Even while his sixties and venerable for his times, King Muskar cut a terrifying political figure and managed to keep the restive nobles obedient through his charismatic leadership and his rapport with the common folk.  Undoubtedly, his readiness to mete out swift and severe retribution in the face of opposition, demonstrated on several occasions, helped to dull some noble’s instincts for rebellion.  The Vita Moscari relates that King Muskar faced and put down plots against his rule. On one occasion in 1139, he was the target of an attempted assassination while hunting in his ancestral domain in Travunia.  In the hunting party was a squire, the younger son of a noble family from the Bellicosow region that Muskar had reinstated after wresting the territory from the Bordurians.  Knowing that the King had let the hunting party pass ahead of him while he refreshed himself at a spring, the squire hid himself along the trail with a slaughtered hen to attract the King’s dogs.  The King finally came along with his dogs ahead, who fell upon the bait.  However, one dog, received as a gift from the Byzantine Emperor and an animal of rare intelligence, scented the hidden squire and warned the King with her barking.  The King spotted the assassin just as he raised his crossbow and was able to move in time, receiving only a minor wound.  Muskar then wrestled the now-terrified squire to the ground, disarmed him and bound him with his own belt.  The squire implicated his uncle, the Count of Tremens, and Bordurian agents in the plot.  Muskar quickly moved to apprehend the Count and his family.  The exact punishment that Muskar meted out is told only by rumours rather than by the admiring author of the Vita, but the count was executed and the family disappeared from historical records at that point. 

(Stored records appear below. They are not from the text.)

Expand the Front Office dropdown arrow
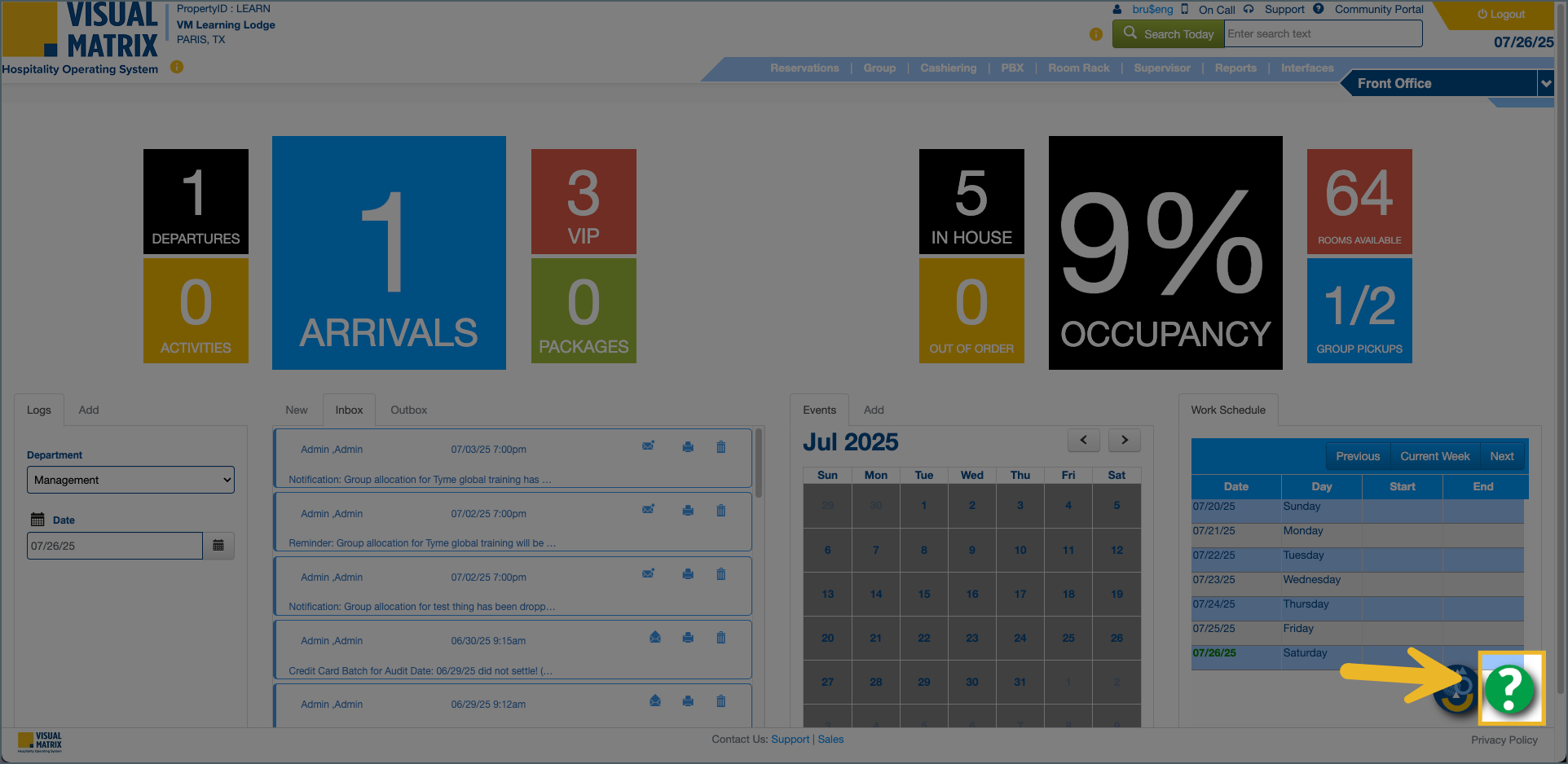1568x764 pixels. tap(1545, 83)
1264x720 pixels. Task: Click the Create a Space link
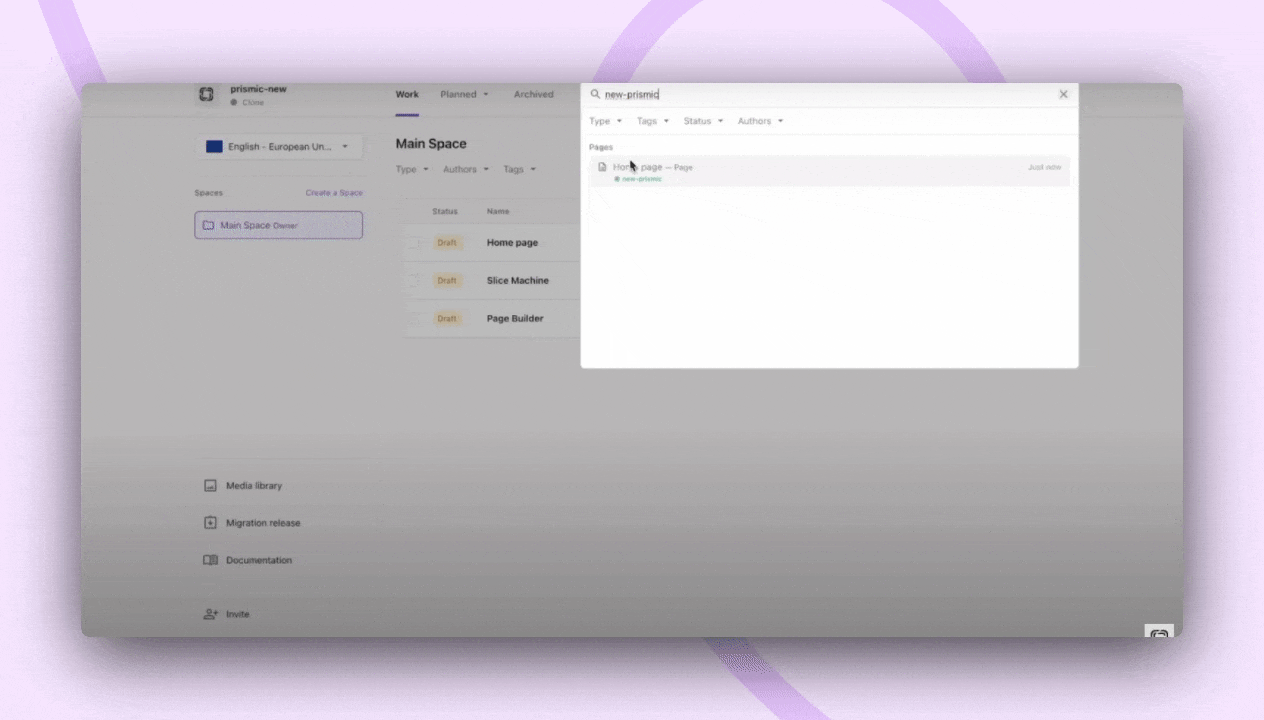(x=334, y=192)
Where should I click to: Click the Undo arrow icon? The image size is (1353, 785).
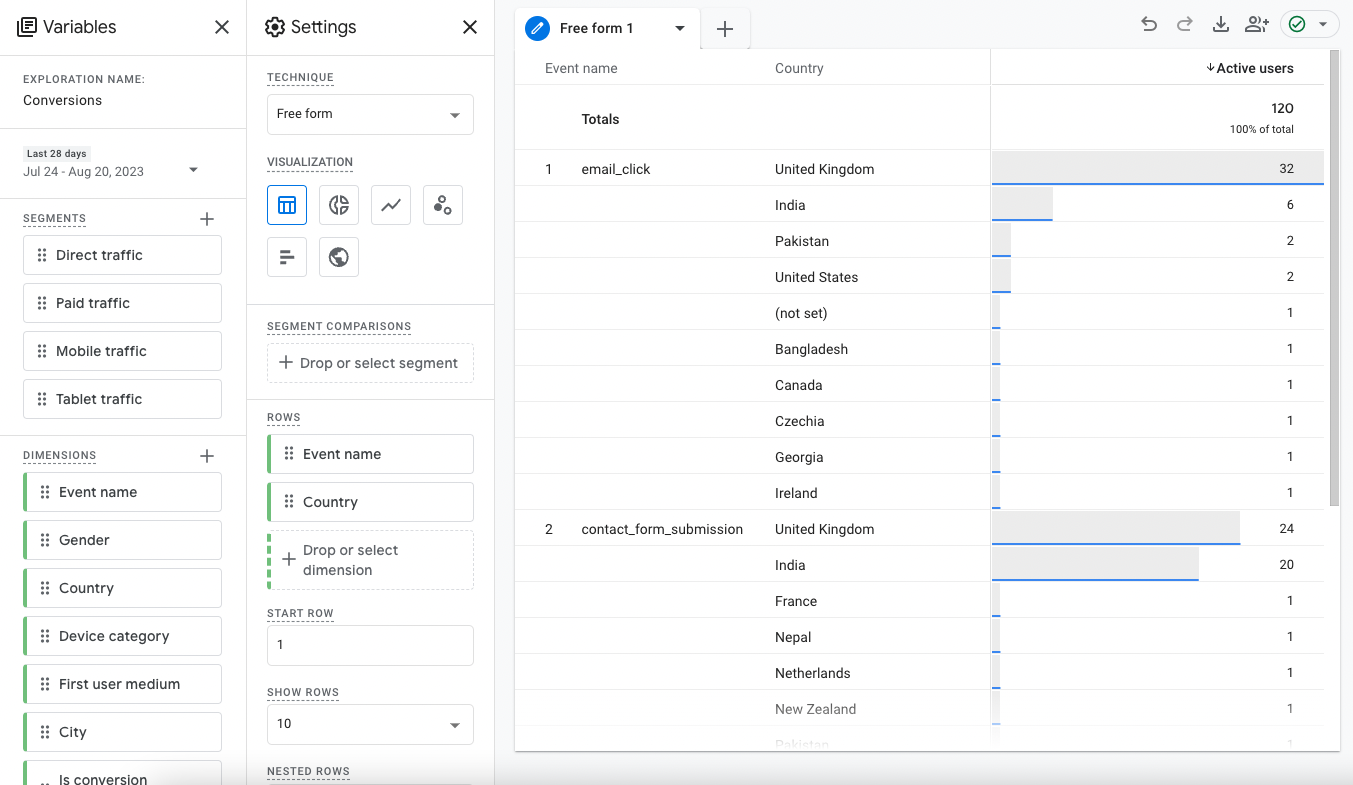coord(1149,25)

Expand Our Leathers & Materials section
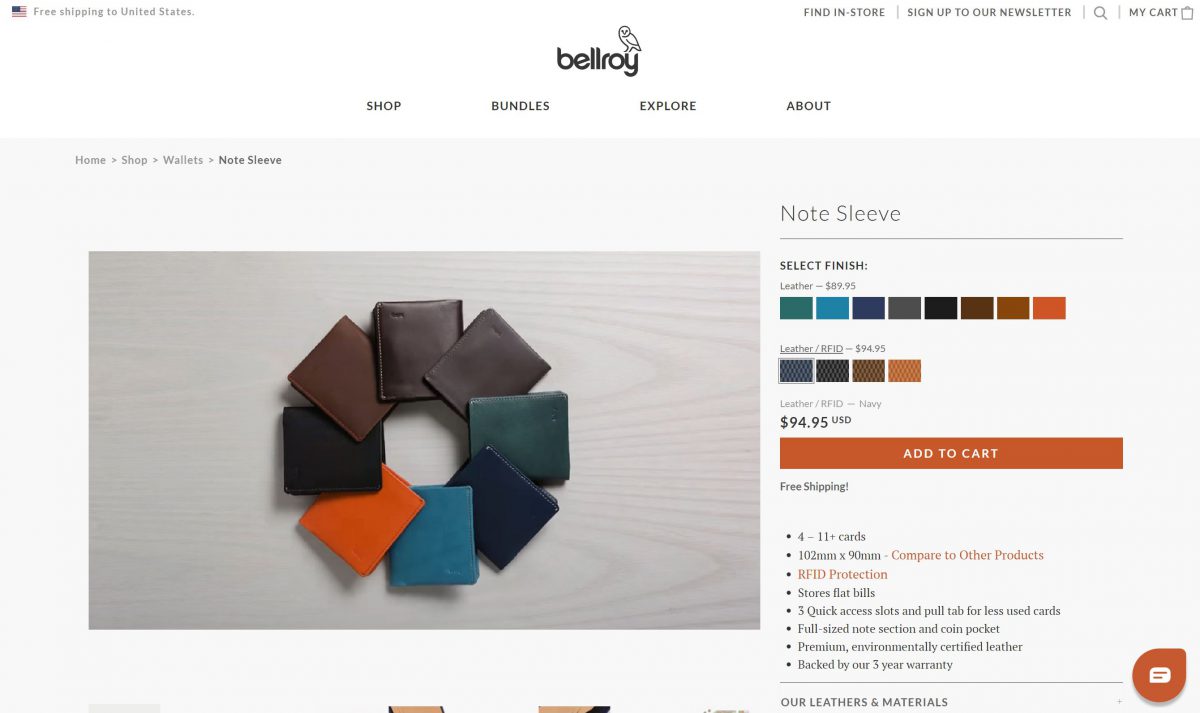(951, 702)
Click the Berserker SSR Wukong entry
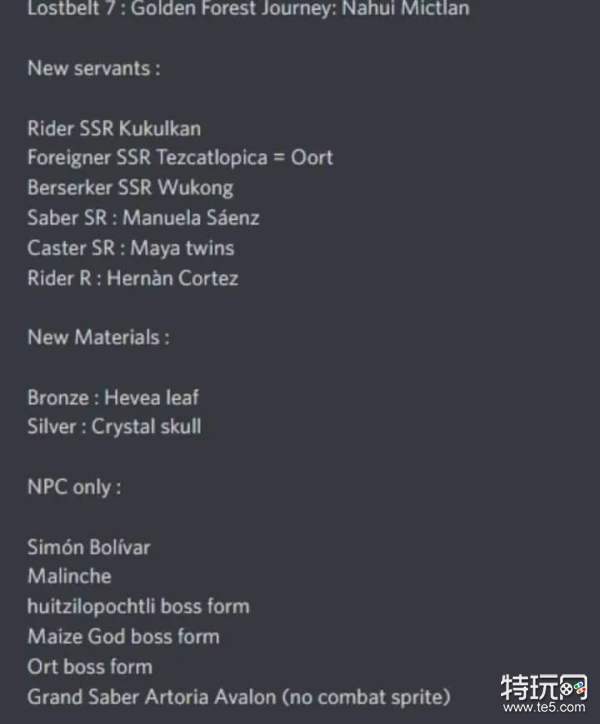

Muskar long showed no signs of weakening except for passing most administrative tasks on to his long-time counsellor Father Nikephoros, and his son Danilo, and giving up his favourite past-time, (campaigning, of course) in favour of doting on his building projects.  Nevertheless, mighty Muskar I finally fell ill and died in 1149, having been on the throne for twenty-one years.  The newly-crowned King Danilo, buried his father in the new St. Vladimir's church in Klow, in a sumptuous tomb befitting the founder of a dynasty.  If the nobles breathed a sign of relief and looked forward to looser reigns under Danilo, however, they were mistaken.  Danilo proved a masterful ruler cast in mould of his father, though he lacked the charisma and taste for battle.  He retained Father Nikephoros, who was more or less his political mentor and effectively kept the nobles under his thumb. Danilo never mounted a military offensive beyond his father’s borders, finding that the mountain ranges surrounding Syldavia provided natural and relatively easily defended frontiers.  He did, however, lead his army in responses to numerous raids into Syldavia, mostly originating in Borduria.  

The luck in Muskar’s bloodline ran out in Danilo, however.  Danilo had two sons.  The elder, Wastrelmir, was clearly more interested in racing his horses and in seducing the daughters of the court than in the affairs of State.  The nobles, who saw his indifference and self-indulgence, regarded him with antipathy.  Branislaw, the second son by Danilo's second wife, resembled much more his feared grandfather, but he was ten years the junior of Wastrelmir.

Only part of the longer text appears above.